- _WHAT THE TASK REQUIRES_
Starting with the line containing "Screen dimensions: 1024x768" and continuing through the final line, change "Screen dimensions" to "Display size" and keep everything else the same. Write out only those lines, leaving the pictures out.

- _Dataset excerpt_
>>
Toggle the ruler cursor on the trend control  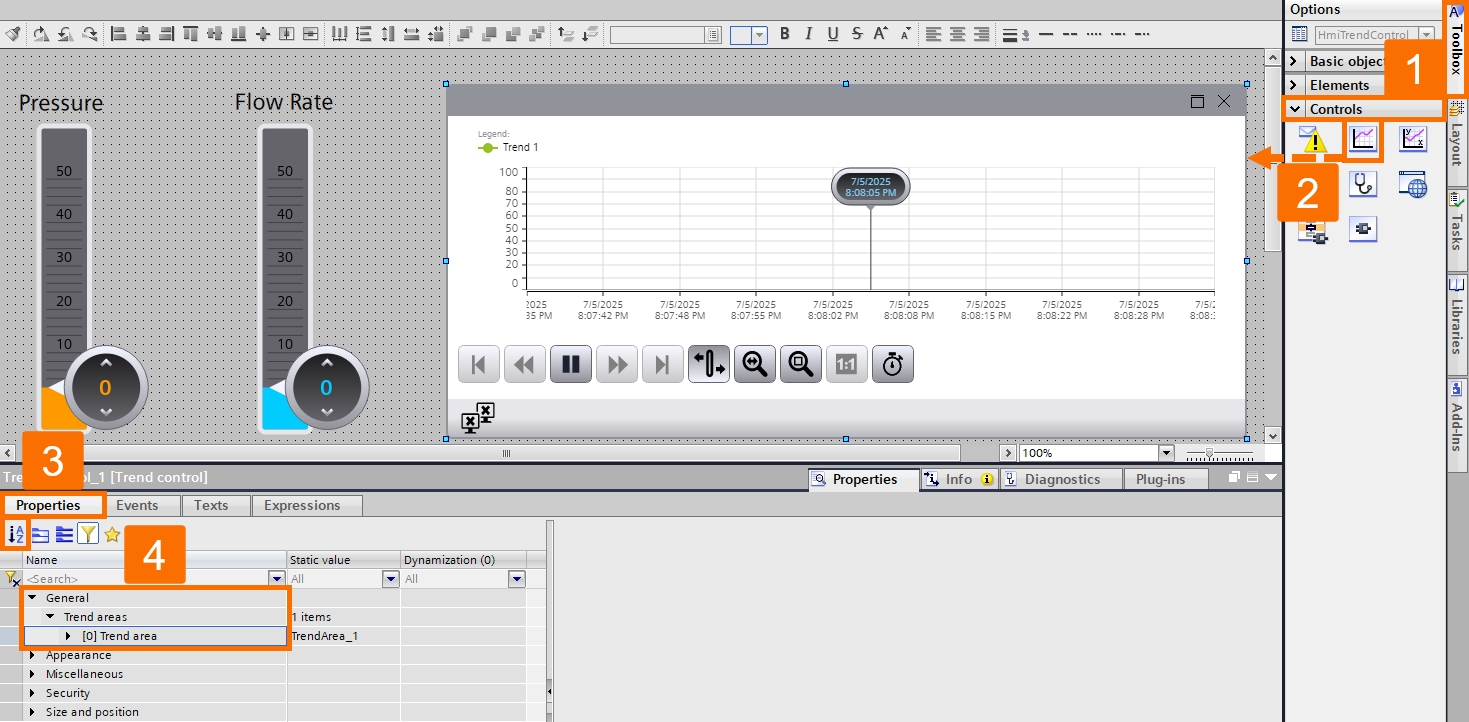(x=708, y=364)
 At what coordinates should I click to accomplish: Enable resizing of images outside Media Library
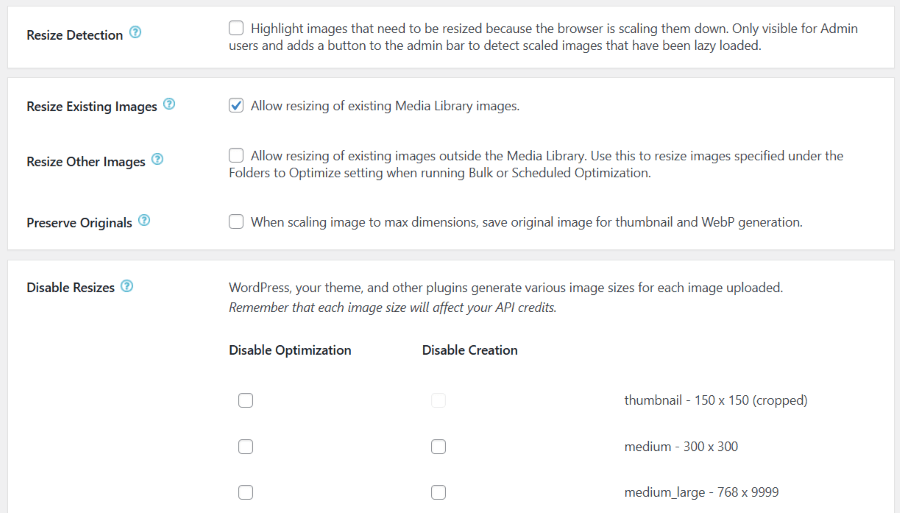(236, 156)
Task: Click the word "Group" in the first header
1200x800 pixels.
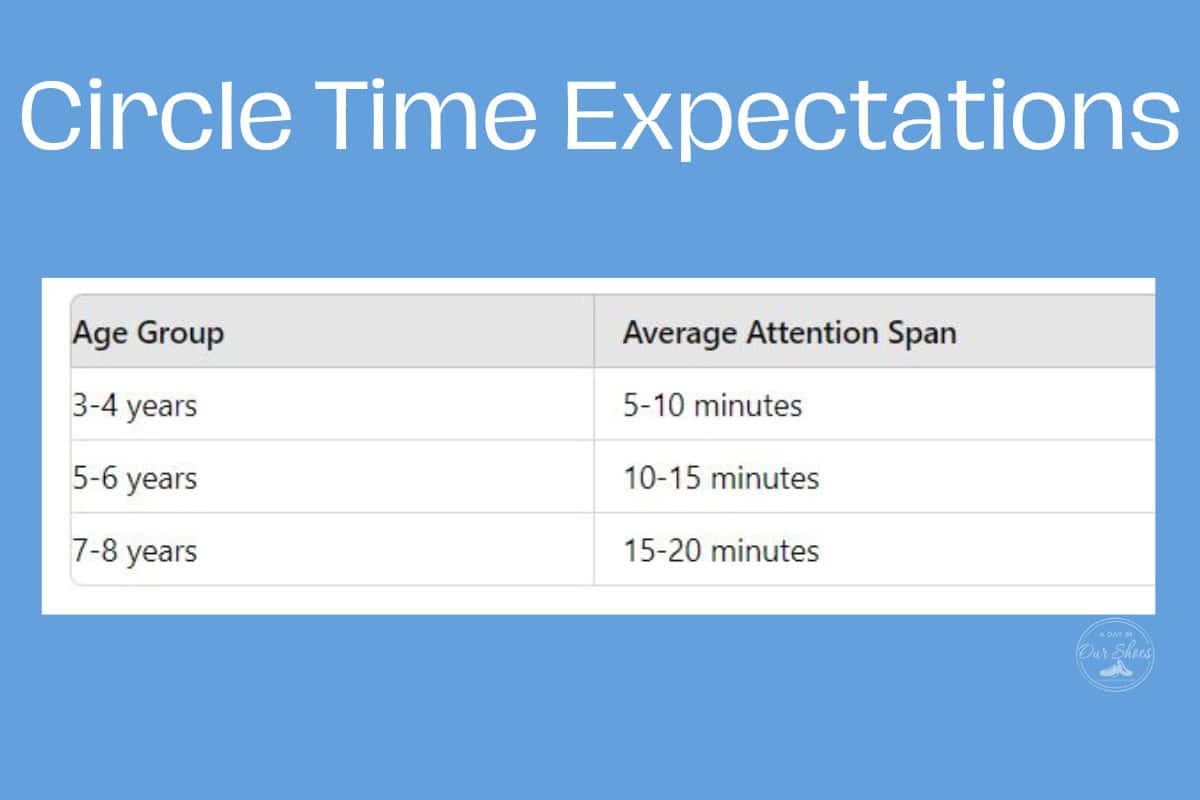Action: pyautogui.click(x=180, y=334)
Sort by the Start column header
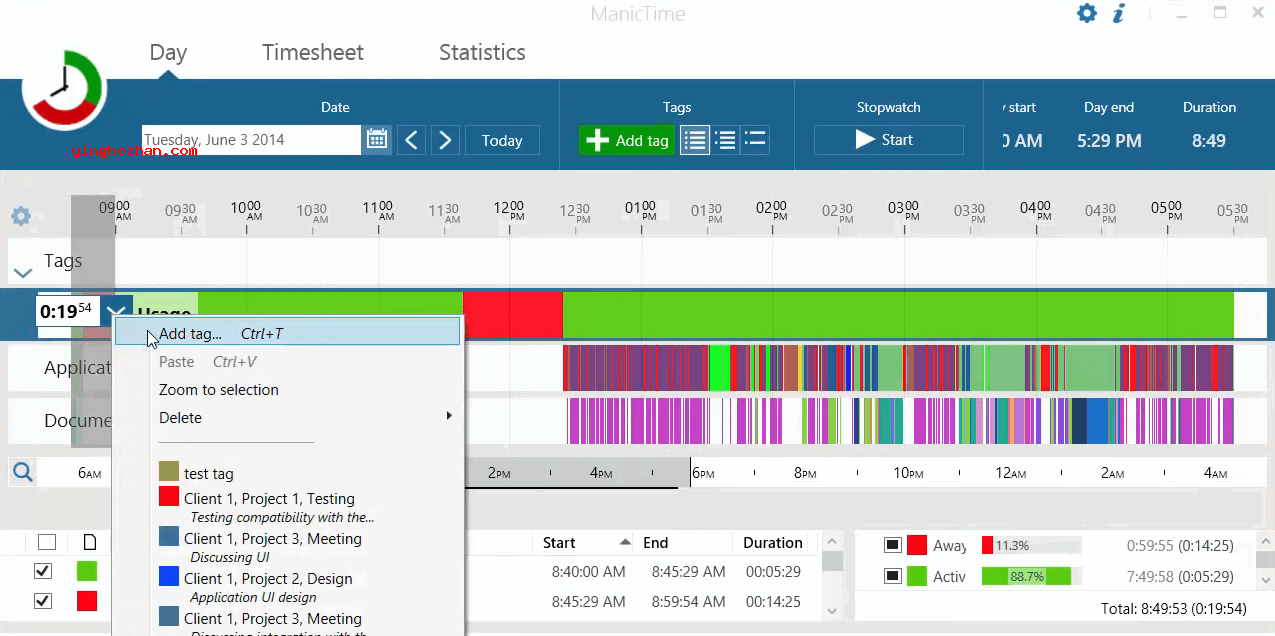The height and width of the screenshot is (636, 1275). [x=559, y=543]
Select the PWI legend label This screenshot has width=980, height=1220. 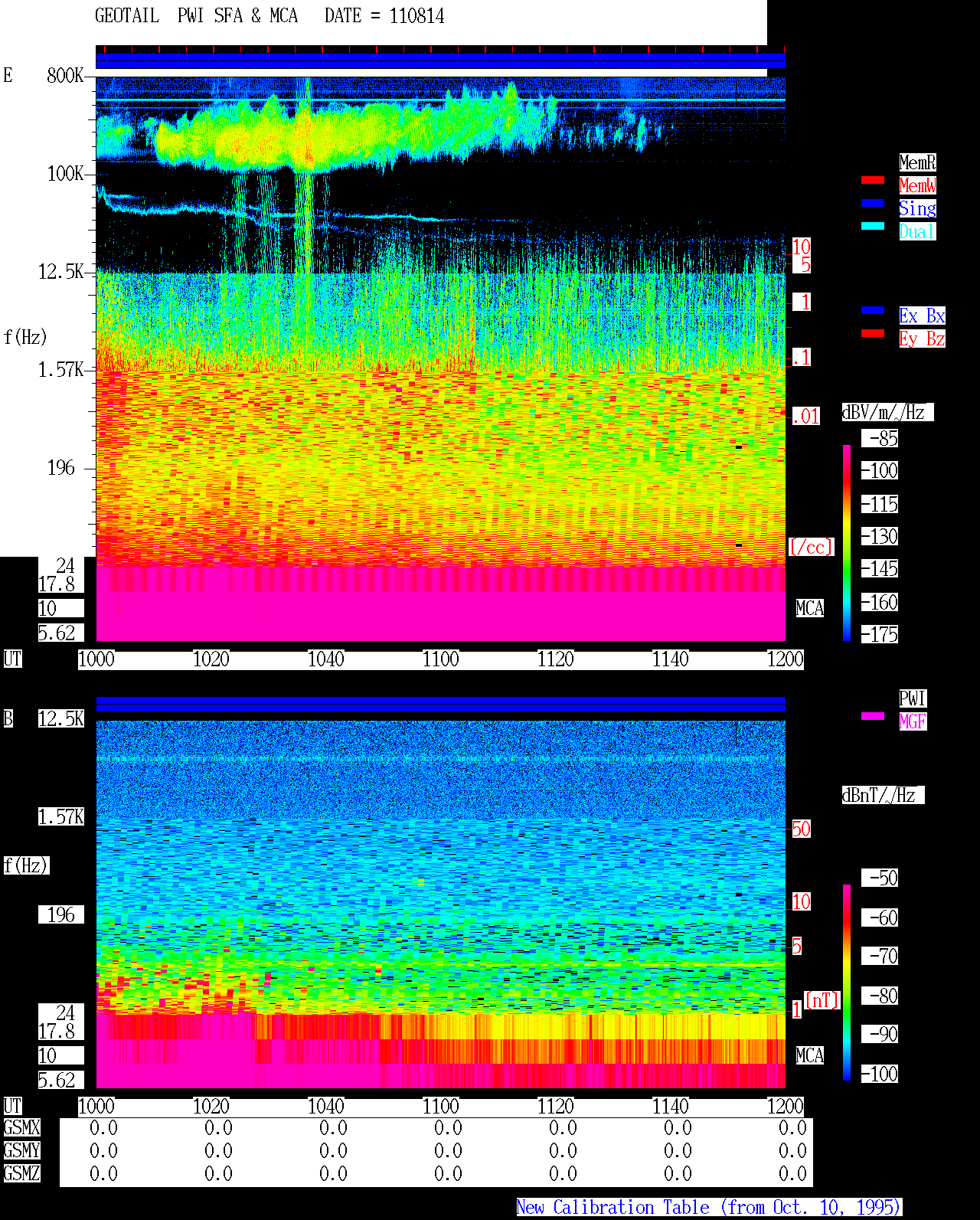pyautogui.click(x=913, y=698)
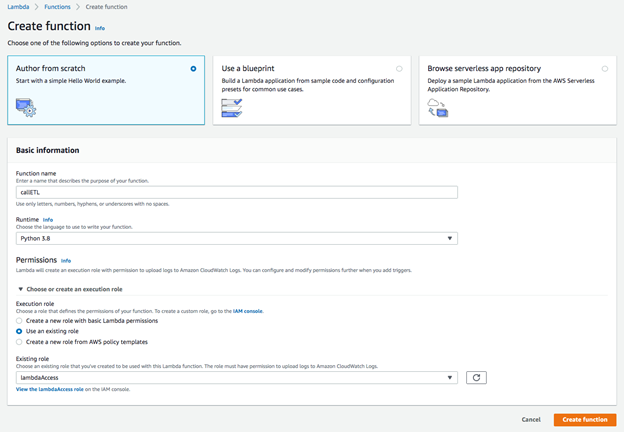Go to Lambda in the breadcrumb

pos(17,7)
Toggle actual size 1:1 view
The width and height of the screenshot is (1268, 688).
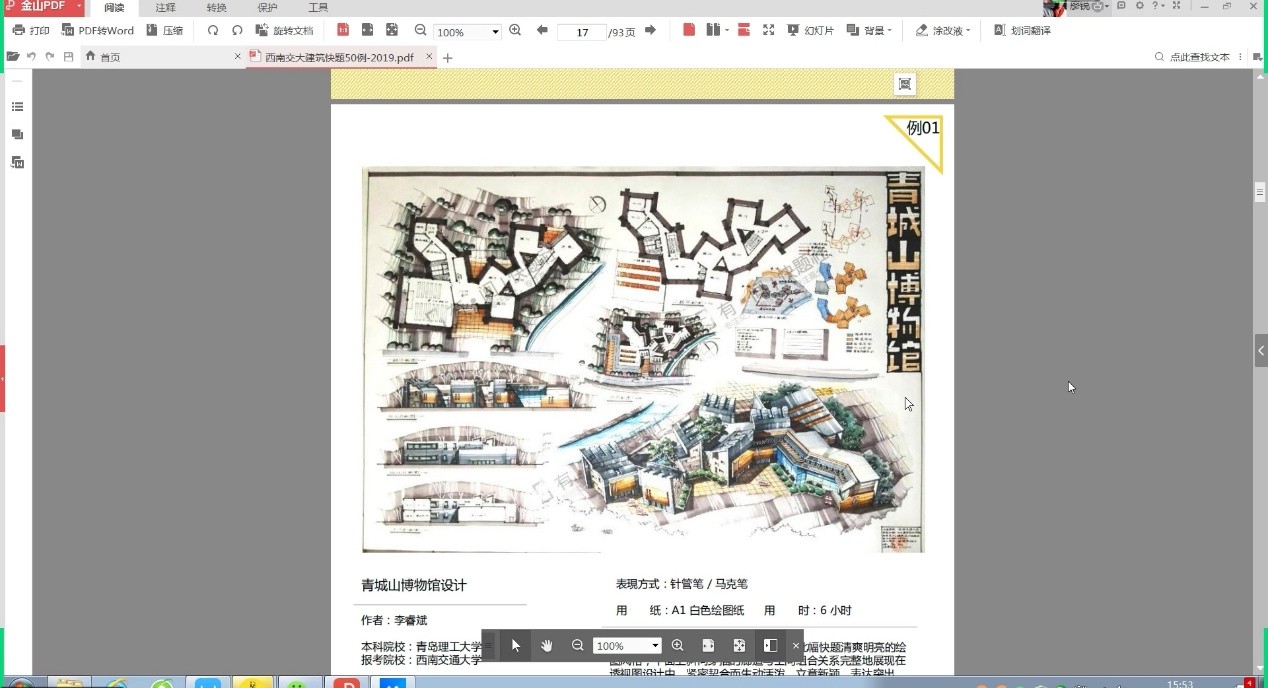click(343, 31)
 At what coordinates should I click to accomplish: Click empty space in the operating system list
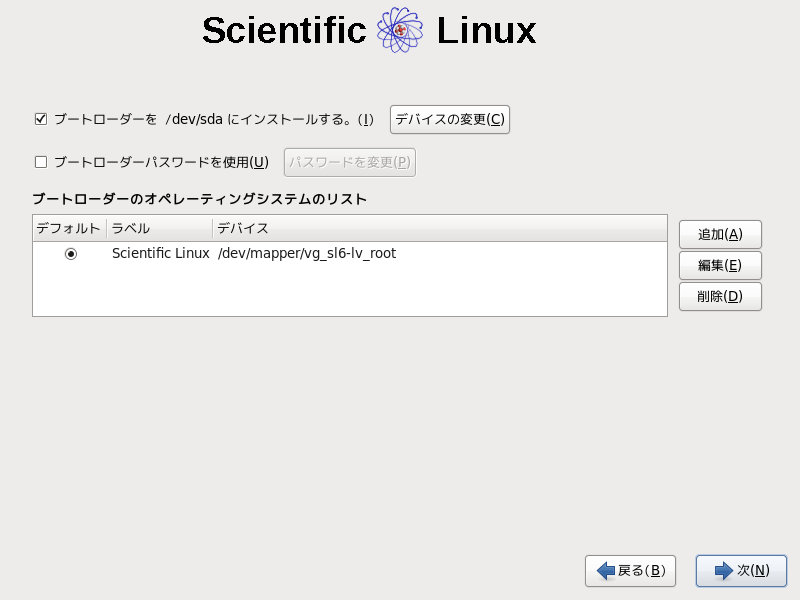pyautogui.click(x=350, y=292)
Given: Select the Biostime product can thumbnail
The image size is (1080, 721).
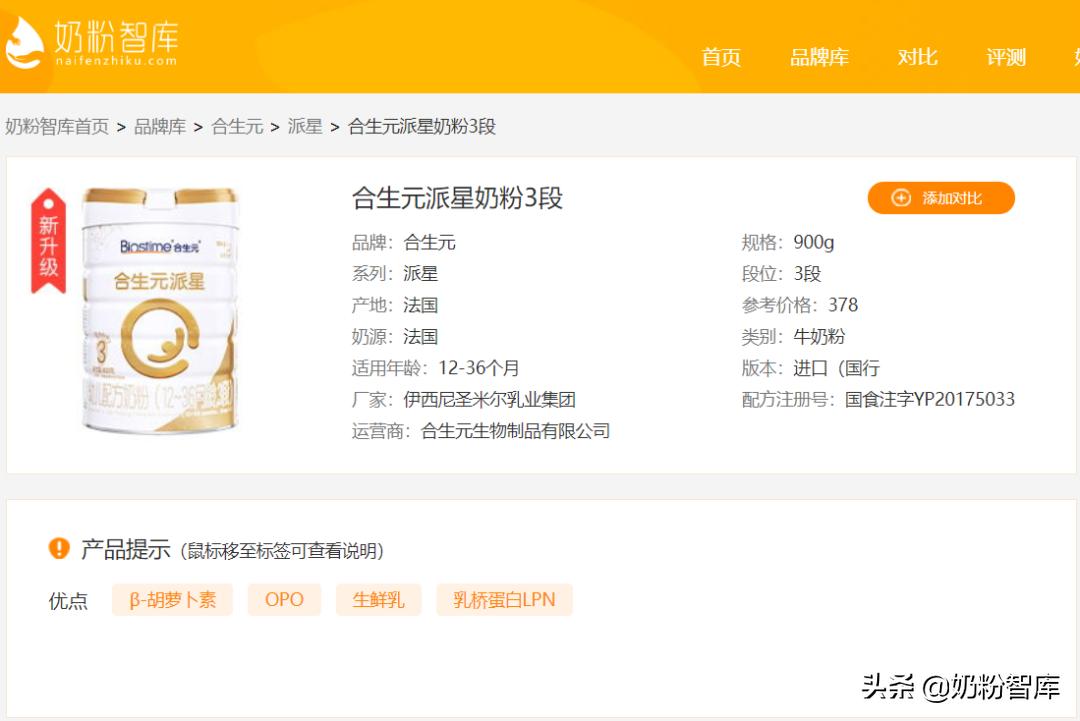Looking at the screenshot, I should coord(160,320).
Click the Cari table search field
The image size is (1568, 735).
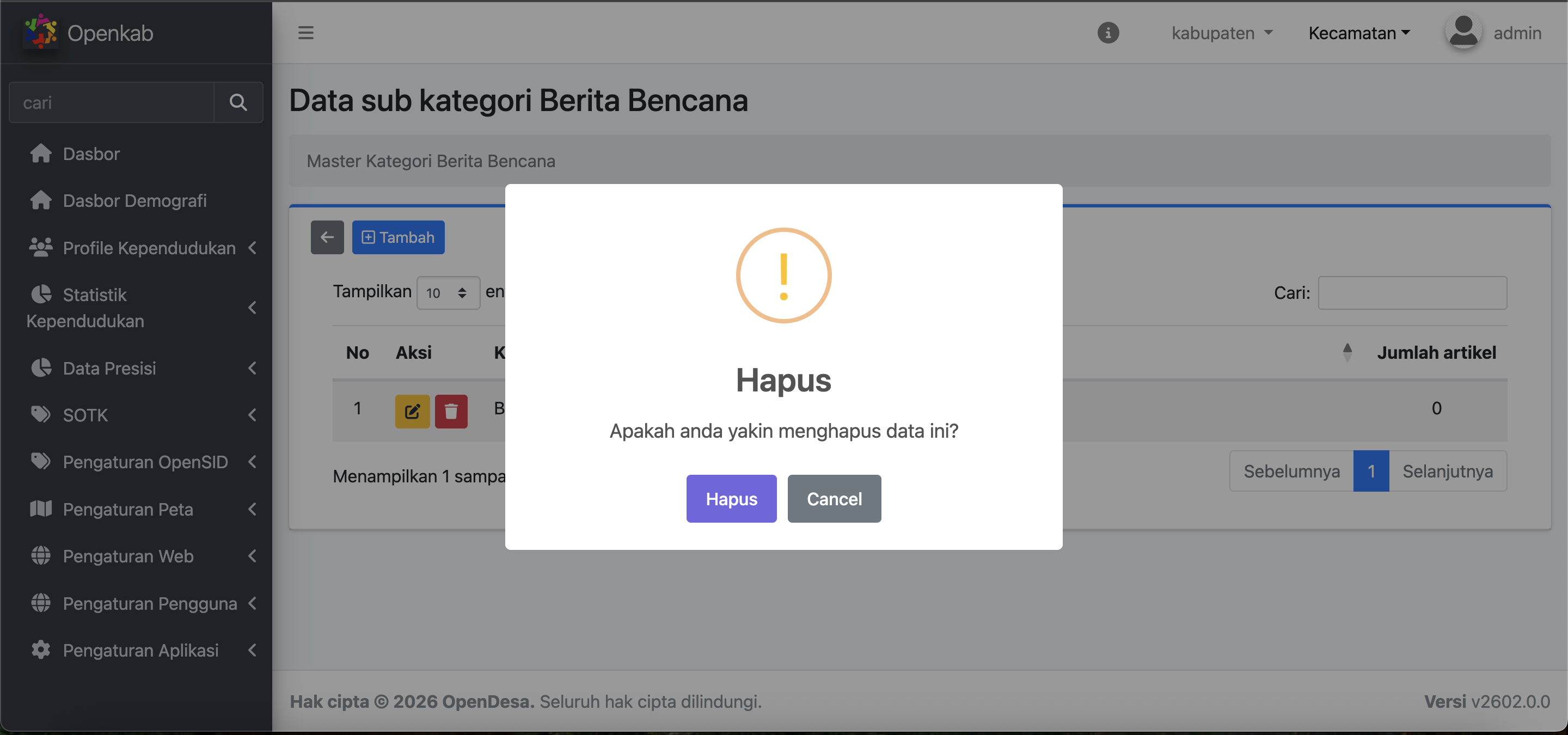[x=1412, y=293]
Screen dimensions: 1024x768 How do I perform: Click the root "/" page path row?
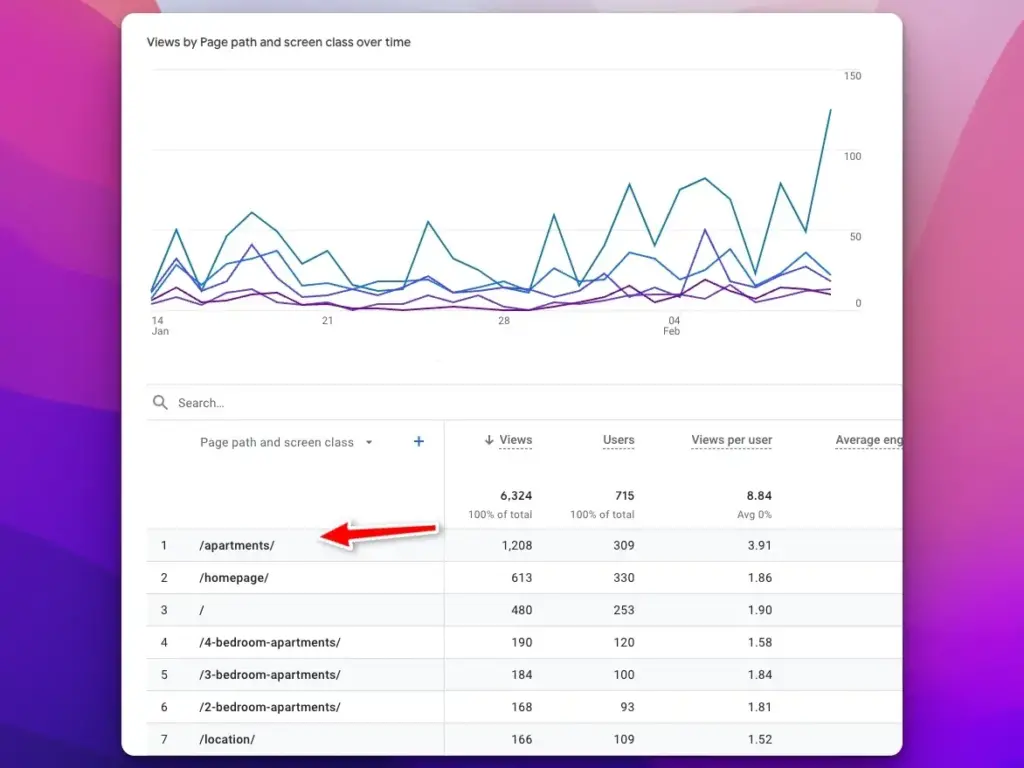coord(203,610)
<<
- _FULL OUTPUT_
Display size: 1024x768 How do I perform: Click the root "/" page path row?
coord(203,610)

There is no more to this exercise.